L'explication donnée par les Britanniques reflètent leurs peurs de dominants : ils y voyaient en effet la main des nationalistes égyptiens suscitant un djihad ; les élites égyptiennes y voyaient de leur côté la marque de l'arriération des fellahs qu'elles méprisent. L'incident est ensuite constamment rappelé comme un marqueur de la barbarie du colon britannique, jusqu'à être intégré dans un roman de Abd Al-Rahman Al-Râfi’i dans les années 1930[2].
Or, la chasse, notamment aux oiseaux mais aussi au renard, était pratiquée par les Européens comme un sport aristocratique, sans considération pour les impacts sur la population locale et sur les usages, ni pour les cultures qu'ils piétinent allègrement. Or la fiente des pigeons était utilisée comme engrais pour les cultures de courge. La chasse au héron garde-bœufs, confondu avec l'ibis antique, aboutit à la prolifération d'insectes menaçant les cultures de coton, et à l'imposition d'une corvée pour les éliminer à la main. Les paysans contestaient donc depuis des décennies ces pratiques occidentales et coloniales[2].
Cinquante ans plus tard, le journaliste égyptien Mohamed Hassanein Heikal prononça cette phrase : « Les pigeons de Denshawai sont retournés se percher à la maison », à propos de l'issue de la crise de Suez en 1956.
"The Hanging of Zahran" (Les pendus de Zahran) est un poème de Salah Abdel Sabour inspiré de l'incident. Nagui Riad tira le film Friend of Life de ce poème.

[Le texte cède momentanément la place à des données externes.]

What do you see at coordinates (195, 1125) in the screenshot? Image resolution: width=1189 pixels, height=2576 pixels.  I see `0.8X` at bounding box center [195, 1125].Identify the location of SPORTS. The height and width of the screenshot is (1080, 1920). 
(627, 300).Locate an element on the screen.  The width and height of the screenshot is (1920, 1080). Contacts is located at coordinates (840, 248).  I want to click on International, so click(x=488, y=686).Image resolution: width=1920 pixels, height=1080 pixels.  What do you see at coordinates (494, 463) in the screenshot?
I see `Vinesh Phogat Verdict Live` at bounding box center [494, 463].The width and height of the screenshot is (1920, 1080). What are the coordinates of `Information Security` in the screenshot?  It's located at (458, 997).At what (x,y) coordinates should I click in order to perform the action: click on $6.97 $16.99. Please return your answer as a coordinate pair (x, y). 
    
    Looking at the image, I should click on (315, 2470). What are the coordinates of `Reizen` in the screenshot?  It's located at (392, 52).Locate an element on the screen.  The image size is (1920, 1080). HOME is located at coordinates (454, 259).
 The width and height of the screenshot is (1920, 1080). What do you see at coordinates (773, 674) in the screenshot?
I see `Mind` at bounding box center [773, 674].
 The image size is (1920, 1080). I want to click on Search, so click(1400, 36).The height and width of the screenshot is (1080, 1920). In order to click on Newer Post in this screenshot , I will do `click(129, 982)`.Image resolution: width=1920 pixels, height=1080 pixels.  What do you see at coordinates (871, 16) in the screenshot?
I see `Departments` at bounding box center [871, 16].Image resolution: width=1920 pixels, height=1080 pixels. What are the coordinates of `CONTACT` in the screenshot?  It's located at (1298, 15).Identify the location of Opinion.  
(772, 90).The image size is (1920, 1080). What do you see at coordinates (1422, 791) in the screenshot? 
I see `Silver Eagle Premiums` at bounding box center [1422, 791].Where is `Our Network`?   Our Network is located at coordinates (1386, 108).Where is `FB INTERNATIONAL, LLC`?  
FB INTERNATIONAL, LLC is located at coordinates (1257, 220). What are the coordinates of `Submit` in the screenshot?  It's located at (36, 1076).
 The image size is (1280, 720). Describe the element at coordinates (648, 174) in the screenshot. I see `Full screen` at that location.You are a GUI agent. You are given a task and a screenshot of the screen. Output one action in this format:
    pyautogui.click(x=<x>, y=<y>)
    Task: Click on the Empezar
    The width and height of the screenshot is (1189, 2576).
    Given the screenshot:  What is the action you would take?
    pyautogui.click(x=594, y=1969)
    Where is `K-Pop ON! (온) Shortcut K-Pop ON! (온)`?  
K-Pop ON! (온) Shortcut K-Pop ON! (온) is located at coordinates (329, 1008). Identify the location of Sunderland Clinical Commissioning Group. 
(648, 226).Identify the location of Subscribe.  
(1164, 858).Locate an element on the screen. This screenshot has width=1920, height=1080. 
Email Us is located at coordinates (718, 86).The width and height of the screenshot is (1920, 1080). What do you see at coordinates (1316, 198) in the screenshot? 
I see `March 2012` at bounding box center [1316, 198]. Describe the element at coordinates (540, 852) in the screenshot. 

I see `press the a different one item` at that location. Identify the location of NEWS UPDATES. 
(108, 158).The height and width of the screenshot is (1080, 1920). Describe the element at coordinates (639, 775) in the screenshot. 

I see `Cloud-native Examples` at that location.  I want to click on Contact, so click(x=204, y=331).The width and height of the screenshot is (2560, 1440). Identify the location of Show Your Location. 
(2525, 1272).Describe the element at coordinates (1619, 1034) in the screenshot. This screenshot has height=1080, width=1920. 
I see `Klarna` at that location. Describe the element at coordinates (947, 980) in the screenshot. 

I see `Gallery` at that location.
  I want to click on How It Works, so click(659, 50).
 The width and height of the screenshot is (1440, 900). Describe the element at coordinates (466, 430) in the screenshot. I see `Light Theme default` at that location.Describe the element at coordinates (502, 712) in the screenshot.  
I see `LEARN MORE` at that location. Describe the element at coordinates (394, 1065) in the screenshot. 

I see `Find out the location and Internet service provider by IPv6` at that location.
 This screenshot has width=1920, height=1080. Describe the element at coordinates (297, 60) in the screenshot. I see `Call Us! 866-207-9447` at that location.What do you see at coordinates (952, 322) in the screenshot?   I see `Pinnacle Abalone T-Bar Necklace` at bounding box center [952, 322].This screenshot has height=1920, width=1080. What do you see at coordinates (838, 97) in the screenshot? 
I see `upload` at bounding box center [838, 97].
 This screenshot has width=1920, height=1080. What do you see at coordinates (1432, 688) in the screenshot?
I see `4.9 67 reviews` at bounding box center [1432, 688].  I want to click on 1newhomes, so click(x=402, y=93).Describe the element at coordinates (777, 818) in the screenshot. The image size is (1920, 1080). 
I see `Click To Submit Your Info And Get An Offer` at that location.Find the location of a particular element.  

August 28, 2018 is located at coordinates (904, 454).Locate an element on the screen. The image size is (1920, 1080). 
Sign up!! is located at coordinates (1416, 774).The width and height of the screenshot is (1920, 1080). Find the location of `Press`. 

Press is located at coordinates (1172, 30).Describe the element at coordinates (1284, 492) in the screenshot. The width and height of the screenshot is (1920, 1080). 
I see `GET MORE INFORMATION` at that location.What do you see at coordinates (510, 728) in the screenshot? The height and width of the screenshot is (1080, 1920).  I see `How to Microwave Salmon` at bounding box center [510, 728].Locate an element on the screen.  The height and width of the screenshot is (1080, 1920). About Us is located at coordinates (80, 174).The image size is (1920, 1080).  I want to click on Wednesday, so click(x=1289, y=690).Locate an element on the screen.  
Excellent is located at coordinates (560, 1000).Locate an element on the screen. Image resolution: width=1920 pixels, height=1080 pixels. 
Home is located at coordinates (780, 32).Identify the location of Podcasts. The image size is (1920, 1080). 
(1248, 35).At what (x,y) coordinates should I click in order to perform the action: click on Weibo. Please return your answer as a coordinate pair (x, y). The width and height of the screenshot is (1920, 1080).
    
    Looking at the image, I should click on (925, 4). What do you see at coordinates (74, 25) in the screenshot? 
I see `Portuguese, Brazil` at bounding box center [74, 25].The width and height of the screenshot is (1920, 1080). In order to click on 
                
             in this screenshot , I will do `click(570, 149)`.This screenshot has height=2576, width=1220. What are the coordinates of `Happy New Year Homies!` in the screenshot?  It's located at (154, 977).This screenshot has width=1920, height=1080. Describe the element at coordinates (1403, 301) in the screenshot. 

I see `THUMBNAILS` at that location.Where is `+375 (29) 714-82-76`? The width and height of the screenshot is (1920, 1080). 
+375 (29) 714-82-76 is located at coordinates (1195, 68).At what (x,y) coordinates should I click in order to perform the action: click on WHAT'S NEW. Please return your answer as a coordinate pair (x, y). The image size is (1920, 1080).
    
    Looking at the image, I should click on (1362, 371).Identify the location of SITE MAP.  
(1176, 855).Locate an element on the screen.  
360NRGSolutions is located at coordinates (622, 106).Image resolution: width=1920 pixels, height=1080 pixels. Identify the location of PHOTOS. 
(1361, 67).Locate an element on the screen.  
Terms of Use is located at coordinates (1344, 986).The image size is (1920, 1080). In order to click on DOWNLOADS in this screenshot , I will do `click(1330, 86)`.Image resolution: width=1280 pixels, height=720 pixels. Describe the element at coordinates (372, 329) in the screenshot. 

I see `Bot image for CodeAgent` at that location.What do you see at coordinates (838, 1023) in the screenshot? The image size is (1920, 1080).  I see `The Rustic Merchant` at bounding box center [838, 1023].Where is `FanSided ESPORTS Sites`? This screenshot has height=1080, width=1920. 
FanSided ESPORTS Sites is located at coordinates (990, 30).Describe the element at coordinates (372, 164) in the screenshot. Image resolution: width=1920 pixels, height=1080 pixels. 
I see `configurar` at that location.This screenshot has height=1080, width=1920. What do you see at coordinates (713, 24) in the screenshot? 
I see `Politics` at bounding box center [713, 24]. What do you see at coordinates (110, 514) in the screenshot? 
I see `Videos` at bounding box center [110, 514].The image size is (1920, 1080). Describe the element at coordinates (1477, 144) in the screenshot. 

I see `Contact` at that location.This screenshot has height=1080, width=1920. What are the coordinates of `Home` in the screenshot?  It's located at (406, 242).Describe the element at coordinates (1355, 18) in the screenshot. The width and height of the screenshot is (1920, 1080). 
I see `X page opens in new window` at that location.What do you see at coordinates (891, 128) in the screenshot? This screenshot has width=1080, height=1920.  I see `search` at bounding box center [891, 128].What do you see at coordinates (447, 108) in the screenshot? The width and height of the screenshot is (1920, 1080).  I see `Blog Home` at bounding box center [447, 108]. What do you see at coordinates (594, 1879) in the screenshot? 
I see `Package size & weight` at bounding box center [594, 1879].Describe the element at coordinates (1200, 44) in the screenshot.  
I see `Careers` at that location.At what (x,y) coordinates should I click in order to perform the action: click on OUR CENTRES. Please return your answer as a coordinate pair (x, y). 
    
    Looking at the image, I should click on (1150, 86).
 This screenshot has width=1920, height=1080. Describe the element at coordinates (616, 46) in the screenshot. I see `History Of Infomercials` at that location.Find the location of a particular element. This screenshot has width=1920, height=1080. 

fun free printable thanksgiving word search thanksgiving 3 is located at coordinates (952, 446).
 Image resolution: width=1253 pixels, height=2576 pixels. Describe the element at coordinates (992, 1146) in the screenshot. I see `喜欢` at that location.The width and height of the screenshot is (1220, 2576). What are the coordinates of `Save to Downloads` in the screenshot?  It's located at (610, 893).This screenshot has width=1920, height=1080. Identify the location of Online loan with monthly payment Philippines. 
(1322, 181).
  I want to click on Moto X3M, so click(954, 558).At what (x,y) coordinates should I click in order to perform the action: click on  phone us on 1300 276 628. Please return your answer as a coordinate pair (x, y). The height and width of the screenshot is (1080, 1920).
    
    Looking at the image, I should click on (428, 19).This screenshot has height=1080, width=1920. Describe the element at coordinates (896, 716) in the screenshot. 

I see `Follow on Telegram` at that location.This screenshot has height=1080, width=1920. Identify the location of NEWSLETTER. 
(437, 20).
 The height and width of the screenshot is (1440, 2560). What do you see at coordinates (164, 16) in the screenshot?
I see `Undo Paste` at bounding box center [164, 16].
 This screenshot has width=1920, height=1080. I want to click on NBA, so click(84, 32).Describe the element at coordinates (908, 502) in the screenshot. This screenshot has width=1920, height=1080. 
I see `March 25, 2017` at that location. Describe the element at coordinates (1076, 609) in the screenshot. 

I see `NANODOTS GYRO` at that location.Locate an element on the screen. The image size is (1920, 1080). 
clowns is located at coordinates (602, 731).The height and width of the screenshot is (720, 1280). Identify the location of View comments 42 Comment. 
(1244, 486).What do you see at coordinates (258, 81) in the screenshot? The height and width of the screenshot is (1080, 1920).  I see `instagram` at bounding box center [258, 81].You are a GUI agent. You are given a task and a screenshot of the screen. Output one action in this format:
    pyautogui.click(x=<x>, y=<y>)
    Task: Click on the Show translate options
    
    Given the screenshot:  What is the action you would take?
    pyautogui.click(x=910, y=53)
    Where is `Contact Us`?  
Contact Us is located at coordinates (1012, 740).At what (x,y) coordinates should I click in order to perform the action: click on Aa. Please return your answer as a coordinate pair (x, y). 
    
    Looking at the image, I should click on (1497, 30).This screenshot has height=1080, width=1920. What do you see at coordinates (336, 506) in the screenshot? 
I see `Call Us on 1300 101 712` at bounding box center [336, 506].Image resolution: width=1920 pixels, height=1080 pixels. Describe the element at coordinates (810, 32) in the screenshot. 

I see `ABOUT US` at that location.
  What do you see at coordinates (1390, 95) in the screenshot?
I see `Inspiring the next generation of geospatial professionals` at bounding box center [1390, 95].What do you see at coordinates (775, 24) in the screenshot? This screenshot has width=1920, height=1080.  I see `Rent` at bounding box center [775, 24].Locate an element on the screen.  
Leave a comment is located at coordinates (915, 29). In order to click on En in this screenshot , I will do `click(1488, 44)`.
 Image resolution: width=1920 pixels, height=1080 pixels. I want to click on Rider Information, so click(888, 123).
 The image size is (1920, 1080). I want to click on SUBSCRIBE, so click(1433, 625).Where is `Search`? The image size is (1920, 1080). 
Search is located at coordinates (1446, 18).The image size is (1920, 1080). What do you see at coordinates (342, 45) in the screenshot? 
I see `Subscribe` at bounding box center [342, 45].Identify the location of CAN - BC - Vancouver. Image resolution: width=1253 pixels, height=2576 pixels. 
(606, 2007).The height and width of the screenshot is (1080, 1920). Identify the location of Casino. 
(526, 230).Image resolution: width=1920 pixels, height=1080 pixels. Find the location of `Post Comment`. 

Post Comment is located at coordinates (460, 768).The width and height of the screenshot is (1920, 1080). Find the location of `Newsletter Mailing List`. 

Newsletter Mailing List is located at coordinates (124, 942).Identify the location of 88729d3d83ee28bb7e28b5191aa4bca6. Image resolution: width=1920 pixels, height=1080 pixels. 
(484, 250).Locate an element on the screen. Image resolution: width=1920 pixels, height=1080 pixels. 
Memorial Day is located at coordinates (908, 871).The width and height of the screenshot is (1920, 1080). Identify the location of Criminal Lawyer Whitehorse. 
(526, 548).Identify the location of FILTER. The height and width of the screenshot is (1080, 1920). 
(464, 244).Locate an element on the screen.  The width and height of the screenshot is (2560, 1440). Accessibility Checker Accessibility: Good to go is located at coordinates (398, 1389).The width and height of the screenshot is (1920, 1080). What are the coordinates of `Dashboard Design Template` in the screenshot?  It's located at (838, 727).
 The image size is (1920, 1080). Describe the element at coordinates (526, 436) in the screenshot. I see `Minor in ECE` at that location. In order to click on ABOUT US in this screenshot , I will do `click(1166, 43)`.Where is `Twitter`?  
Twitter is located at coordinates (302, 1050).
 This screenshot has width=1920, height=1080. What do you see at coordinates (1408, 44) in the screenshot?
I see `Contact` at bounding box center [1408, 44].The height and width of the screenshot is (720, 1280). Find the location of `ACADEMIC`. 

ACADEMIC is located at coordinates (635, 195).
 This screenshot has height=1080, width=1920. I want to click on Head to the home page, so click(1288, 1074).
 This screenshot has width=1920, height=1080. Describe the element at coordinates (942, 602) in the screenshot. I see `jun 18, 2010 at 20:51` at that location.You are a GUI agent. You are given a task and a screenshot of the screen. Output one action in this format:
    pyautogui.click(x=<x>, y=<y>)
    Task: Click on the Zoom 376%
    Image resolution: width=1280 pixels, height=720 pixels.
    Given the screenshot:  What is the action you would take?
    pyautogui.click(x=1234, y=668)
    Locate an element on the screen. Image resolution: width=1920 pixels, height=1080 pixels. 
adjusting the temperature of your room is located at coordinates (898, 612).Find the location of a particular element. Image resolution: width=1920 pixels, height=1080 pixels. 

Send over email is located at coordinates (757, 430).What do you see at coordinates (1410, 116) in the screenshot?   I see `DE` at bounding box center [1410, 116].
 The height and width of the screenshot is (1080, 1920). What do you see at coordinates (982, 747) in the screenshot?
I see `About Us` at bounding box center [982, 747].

"27 June 1906, 2:00 pm" est un poème de Constantine P. Cavafy, qui commence par ces vers : "Quand les Chrétiens prennent et pendent/ l'innocent garçon de dix-sept ans/ sa mère qui à côté de l'échafaud/ s'était traînée..."
Le Denshway Museum a été inauguré en juillet 1999, en mémoire des victimes de ces évènements.